● LISTE DER AUFGABEN
(A) In welcher Vorschrift ist das Weisungsrecht des Arbeitgebers laut dem Text zum Weisungsrecht geregelt?
(B) Zitieren Sie aus dem Text zum Weisungsrecht die Passage, die mit den Worten „Hubert Klein: Um“ einsetzt und mit „übrigens sein Weisungsrecht.“ schließt.

Hubert Klein: Um diese Frage zu beantworten, ist das sogenannte arbeitgeberseitige Weisungsrecht von Bedeutung, geregelt durch § 106 Gewerbeordnung (GewO). Die Vorschrift besagt, dass der Arbeitgeber unter anderem ein Weisungsrecht zur Festlegung der Arbeitszeit hat. Wichtig zu wissen ist, dass das Weisungsrecht bezüglich der Dienstplangestaltung nur einmal ausgeübt werden kann – heißt: Wenn der Dienstplan einmal final und verbindlich festgelegt worden ist, dann hat der Arbeitgeber damit sein Weisungsrecht gebraucht und sozusagen auch „verbraucht“. Die zeitliche Folge des Arbeitsablaufes ist damit konkretisiert. Aus dieser arbeitsvertraglichen Festschreibung kommt der Arbeitgeber einseitig „nicht mehr raus“. Auch mit der Einteilung zum „Frei“ verbraucht der Arbeitgeber übrigens sein Weisungsrecht.
Rechtsdepesche: Kann der Arbeitgeber denn die durch Krankheit versäumten Schichten in späteren als „frei“ geplanten Schichten nachholen lassen oder die ausfallenden Schichten zum Überstundenabbau verrechnen?

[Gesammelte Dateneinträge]
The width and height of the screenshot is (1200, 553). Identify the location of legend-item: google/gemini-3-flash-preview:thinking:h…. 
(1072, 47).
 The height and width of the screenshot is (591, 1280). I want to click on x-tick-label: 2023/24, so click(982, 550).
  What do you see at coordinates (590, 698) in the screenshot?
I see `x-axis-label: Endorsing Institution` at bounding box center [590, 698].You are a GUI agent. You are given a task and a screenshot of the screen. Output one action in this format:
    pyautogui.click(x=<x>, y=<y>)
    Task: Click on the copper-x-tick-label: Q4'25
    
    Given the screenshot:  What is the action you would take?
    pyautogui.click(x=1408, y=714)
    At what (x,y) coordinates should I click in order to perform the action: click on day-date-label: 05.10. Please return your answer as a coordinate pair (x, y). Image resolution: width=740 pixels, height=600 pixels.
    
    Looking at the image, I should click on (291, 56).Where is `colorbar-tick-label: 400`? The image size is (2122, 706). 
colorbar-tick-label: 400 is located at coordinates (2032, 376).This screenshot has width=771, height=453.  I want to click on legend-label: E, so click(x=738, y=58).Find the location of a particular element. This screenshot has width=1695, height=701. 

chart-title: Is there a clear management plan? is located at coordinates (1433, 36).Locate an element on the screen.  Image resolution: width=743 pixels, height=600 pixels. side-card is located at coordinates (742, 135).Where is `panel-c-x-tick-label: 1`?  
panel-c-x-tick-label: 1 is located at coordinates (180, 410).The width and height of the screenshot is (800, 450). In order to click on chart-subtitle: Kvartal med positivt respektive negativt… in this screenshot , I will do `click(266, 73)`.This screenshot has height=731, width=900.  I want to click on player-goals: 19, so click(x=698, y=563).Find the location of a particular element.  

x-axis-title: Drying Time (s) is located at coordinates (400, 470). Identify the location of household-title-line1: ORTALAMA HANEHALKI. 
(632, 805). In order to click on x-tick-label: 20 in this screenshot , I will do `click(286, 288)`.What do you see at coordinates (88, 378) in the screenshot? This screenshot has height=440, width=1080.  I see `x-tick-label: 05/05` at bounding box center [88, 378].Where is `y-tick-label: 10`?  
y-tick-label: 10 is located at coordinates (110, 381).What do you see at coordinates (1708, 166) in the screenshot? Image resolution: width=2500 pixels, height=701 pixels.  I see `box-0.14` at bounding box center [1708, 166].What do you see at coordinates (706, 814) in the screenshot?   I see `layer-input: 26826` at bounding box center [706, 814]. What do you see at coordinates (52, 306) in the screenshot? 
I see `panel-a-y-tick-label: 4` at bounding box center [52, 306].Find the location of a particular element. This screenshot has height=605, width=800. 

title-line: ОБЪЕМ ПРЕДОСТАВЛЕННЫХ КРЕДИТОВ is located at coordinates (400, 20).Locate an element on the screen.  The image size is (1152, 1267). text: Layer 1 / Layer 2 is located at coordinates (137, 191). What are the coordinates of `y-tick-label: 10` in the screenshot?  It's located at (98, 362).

● NUMMERIERTE ANTWORTEN
(A) In § 106 Gewerbeordnung (GewO).

(B)
Hubert Klein: Um diese Frage zu beantworten, ist das sogenannte arbeitgeberseitige Weisungsrecht von Bedeutung, geregelt durch § 106 Gewerbeordnung (GewO). Die Vorschrift besagt, dass der Arbeitgeber unter anderem ein Weisungsrecht zur Festlegung der Arbeitszeit hat. Wichtig zu wissen ist, dass das Weisungsrecht bezüglich der Dienstplangestaltung nur einmal ausgeübt werden kann – heißt: Wenn der Dienstplan einmal final und verbindlich festgelegt worden ist, dann hat der Arbeitgeber damit sein Weisungsrecht gebraucht und sozusagen auch „verbraucht“. Die zeitliche Folge des Arbeitsablaufes ist damit konkretisiert. Aus dieser arbeitsvertraglichen Festschreibung kommt der Arbeitgeber einseitig „nicht mehr raus“. Auch mit der Einteilung zum „Frei“ verbraucht der Arbeitgeber übrigens sein Weisungsrecht.